----- RECORDED DATA -----

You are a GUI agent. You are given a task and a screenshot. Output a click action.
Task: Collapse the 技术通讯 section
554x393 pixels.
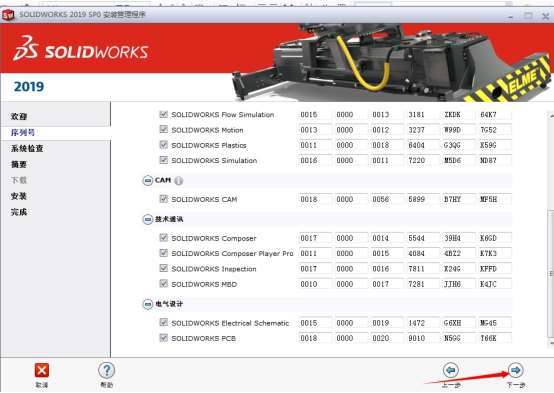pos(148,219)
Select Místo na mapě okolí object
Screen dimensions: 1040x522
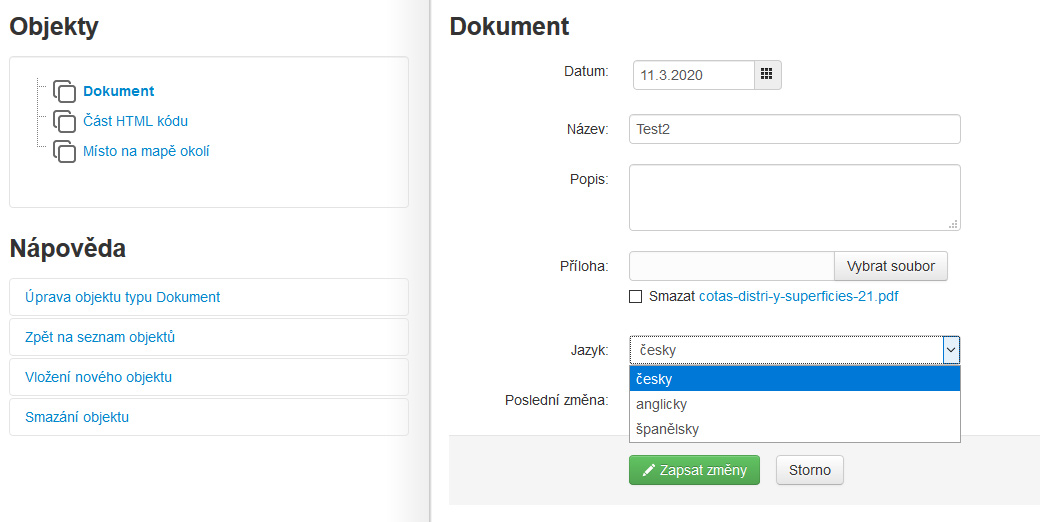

-----

### [AIM OF THE TASK]
Print all of the entries word for word. Skip any images they contain.

### [THE ANSWER]
You are a GUI agent. You are given a task and a screenshot. Output a click action.
Task: Collapse the 技术通讯 section
554x393 pixels.
pos(148,219)
Select Místo na mapě okolí object
Screen dimensions: 1040x522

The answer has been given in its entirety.